O STF COMO GUARDIÃO DA CONSTITUIÇÃO EM TEMPOS DE CRISE DEMOCRÁTICA: ANÁLISE CONSTITUCIONAL DA ATUAÇÃO DIANTE DOS ATOS DE 8 DE JANEIRO DE 2023
DOI:
https://doi.org/10.51891/rease.v12i5.27153Palavras-chave:
Supremo Tribunal Federal. Crise democrática. Ativismo judicial.Resumo
O presente trabalho tem por objetivo analisar a atuação do Supremo Tribunal Federal como guardião da Constituição Federal de 1988 diante dos atos ocorridos em 8 de janeiro de 2023, quando manifestantes invadiram e depredaram as sedes dos três Poderes da República, em Brasília.

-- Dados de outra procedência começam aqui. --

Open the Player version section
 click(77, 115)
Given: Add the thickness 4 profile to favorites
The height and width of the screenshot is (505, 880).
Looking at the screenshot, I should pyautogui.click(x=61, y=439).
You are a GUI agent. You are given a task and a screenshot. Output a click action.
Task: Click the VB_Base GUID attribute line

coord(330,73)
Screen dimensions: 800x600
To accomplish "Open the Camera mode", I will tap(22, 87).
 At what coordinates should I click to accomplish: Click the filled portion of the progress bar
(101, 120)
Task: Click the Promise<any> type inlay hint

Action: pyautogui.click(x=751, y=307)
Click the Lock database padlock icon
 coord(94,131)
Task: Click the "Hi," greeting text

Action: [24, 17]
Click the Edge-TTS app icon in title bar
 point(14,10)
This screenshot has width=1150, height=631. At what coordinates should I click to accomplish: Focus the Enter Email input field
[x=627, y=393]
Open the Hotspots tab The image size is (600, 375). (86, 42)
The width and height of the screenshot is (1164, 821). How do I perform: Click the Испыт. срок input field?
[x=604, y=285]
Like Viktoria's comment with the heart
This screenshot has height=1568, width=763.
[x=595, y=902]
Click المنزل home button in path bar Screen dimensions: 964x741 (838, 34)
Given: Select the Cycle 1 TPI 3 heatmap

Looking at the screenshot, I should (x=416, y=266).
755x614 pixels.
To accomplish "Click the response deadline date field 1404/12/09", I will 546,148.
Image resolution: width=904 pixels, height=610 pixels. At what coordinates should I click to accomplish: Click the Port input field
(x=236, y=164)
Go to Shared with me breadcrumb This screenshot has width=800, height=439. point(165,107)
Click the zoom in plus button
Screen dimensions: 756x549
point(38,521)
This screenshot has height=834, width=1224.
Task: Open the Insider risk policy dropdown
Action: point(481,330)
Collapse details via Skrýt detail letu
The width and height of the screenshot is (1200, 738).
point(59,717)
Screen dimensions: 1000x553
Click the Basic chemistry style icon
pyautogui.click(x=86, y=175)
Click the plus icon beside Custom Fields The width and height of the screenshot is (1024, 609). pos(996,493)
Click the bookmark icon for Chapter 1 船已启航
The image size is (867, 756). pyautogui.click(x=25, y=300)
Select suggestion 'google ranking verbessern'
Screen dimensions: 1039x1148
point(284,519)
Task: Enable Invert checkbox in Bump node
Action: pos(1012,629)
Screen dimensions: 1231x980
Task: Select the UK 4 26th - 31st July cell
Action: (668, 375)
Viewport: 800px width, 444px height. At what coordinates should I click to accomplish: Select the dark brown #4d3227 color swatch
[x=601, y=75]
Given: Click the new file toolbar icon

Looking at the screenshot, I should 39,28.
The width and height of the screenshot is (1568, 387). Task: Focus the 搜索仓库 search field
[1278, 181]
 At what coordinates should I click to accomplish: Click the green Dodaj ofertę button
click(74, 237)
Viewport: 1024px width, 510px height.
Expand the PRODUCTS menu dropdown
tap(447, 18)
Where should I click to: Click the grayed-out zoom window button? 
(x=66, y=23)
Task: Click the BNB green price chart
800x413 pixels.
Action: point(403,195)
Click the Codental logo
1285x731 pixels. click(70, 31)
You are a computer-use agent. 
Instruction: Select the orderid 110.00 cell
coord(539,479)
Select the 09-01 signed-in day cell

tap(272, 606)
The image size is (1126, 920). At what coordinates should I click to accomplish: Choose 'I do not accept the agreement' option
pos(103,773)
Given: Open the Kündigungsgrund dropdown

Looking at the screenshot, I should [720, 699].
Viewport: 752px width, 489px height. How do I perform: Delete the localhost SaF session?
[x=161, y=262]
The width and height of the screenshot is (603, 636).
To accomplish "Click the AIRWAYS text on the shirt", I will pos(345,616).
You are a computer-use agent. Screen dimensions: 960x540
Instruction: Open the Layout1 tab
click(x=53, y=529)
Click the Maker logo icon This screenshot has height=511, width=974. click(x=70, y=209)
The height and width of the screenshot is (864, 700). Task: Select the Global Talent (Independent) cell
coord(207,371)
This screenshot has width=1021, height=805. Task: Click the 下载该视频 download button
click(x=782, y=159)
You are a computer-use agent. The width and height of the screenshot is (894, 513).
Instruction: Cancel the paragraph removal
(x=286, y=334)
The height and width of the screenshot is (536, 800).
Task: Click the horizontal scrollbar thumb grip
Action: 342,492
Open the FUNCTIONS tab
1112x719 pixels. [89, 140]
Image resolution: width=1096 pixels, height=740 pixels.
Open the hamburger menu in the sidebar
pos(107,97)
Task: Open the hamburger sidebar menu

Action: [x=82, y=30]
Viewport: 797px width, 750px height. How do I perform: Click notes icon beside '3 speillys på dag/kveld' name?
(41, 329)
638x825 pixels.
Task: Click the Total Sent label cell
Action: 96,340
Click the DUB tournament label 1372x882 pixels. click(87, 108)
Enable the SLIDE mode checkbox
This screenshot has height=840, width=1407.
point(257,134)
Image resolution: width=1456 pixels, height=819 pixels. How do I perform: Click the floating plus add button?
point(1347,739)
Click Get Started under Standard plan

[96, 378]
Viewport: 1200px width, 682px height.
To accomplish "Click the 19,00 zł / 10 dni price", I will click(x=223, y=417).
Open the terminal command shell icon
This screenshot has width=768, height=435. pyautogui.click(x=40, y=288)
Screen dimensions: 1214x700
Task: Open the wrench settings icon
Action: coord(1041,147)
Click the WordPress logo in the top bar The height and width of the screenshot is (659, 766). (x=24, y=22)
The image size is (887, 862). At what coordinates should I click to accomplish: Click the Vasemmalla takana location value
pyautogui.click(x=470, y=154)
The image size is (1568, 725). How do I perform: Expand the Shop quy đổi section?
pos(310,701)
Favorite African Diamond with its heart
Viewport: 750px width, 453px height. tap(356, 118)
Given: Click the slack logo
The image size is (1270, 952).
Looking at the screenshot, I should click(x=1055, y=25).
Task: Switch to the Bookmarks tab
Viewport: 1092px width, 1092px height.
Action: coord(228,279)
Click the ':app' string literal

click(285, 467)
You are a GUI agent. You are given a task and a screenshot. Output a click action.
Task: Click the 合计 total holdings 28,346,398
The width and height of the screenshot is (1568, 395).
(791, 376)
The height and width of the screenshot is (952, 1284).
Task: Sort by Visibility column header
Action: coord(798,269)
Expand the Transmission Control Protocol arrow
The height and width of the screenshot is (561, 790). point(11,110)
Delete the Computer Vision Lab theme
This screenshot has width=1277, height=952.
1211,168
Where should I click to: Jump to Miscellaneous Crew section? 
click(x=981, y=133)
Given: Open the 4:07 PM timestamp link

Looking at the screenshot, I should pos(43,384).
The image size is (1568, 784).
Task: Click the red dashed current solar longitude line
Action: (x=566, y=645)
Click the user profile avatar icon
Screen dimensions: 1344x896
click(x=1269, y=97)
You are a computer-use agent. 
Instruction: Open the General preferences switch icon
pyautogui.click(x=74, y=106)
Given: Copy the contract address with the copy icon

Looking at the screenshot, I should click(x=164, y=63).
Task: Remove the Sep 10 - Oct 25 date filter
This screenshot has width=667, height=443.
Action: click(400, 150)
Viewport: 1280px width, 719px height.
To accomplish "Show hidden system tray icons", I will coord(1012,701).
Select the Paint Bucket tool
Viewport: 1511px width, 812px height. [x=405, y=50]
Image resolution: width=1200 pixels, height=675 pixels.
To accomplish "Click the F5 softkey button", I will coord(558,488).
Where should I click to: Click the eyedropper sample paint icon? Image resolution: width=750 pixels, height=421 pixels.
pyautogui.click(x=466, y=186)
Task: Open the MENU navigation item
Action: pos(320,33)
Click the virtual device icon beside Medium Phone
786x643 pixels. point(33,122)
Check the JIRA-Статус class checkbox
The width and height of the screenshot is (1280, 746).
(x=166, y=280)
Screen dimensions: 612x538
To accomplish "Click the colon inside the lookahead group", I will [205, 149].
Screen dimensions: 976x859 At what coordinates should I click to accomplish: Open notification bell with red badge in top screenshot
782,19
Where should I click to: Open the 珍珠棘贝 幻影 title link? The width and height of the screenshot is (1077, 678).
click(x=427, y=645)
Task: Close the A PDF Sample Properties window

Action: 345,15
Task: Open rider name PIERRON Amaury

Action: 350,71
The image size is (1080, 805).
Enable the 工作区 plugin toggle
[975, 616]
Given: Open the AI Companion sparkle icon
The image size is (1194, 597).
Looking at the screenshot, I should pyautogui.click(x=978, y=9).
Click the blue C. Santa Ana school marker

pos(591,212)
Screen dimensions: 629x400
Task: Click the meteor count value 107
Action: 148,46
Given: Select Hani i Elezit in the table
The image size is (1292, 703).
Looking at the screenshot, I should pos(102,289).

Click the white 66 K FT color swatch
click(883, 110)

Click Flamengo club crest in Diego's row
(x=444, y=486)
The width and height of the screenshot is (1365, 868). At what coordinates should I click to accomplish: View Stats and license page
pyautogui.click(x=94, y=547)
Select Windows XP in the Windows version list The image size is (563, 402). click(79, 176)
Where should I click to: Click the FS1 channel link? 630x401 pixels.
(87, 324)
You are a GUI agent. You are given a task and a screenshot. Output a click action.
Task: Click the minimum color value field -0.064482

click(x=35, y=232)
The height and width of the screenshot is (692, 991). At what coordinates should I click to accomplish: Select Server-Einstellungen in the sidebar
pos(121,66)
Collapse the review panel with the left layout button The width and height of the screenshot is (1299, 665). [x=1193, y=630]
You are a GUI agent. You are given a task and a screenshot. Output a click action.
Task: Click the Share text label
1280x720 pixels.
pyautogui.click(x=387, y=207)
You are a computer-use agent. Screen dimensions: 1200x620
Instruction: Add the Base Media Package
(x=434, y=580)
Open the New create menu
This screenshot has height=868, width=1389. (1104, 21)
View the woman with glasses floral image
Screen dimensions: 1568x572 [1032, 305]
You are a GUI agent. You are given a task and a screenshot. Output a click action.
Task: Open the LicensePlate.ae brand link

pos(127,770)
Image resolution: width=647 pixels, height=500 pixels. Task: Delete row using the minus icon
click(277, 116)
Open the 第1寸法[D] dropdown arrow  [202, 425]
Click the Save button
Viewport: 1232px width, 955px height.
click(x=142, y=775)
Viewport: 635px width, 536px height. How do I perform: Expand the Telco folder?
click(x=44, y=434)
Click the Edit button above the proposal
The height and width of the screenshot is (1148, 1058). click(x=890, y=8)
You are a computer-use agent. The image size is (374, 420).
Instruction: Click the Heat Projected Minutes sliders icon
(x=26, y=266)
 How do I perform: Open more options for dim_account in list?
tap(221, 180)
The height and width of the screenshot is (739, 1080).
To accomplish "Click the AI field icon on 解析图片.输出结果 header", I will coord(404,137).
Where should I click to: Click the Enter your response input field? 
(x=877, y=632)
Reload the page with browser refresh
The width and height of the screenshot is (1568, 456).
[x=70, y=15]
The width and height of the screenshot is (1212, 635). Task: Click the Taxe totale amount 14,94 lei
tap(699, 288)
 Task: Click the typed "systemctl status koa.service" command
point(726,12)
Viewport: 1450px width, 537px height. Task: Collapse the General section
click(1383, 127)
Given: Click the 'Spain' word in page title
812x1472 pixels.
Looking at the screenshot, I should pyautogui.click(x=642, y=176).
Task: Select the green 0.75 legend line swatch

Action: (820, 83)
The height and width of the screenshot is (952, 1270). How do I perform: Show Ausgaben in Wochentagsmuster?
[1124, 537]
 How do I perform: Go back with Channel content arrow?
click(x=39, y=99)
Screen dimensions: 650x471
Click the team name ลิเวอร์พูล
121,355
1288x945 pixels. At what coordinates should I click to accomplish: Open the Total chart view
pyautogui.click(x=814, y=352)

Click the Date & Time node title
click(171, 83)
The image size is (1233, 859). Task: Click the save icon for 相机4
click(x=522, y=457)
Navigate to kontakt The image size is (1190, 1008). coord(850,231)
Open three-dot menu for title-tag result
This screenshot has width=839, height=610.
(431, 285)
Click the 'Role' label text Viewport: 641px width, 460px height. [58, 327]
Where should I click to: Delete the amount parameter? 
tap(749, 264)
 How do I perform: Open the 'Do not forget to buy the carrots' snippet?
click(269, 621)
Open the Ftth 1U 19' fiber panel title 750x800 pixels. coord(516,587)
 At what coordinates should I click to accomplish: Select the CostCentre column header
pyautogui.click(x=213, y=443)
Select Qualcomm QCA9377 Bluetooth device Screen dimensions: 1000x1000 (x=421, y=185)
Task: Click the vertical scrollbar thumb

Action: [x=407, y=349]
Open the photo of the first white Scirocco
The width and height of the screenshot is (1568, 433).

Partindo de uma leitura sobre os conceitos de democracia constitucional, erosão democrática e constitucionalismo liberal, o estudo busca compreender em que medida o STF respondeu institucionalmente a esse episódio, especialmente no âmbito da Ação Penal 1060. A pesquisa examina o marco jurídico da defesa da democracia no ordenamento brasileiro, com destaque para a Lei de Defesa do Estado Democrático de Direito (Lei 14.197/2021), e investiga a atuação histórica do Tribunal em outros momentos de instabilidade institucional. A hipótese central sustenta que o STF exerceu o papel de guardião constitucional, porém não sem tensionar os limites impostos pela separação de poderes e pelos direitos fundamentais, o que suscita reflexões críticas sobre os riscos de uma eventual hipertrofia judicial e da consolidação de uma jurisprudência de crise de caráter permanente. A metodologia adotada é qualitativa, com abordagem crítico-reflexiva, baseada em revisão bibliográfica da doutrina constitucional clássica e contemporânea, análise documental da jurisprudência do STF, relatórios oficiais e legislações pertinentes.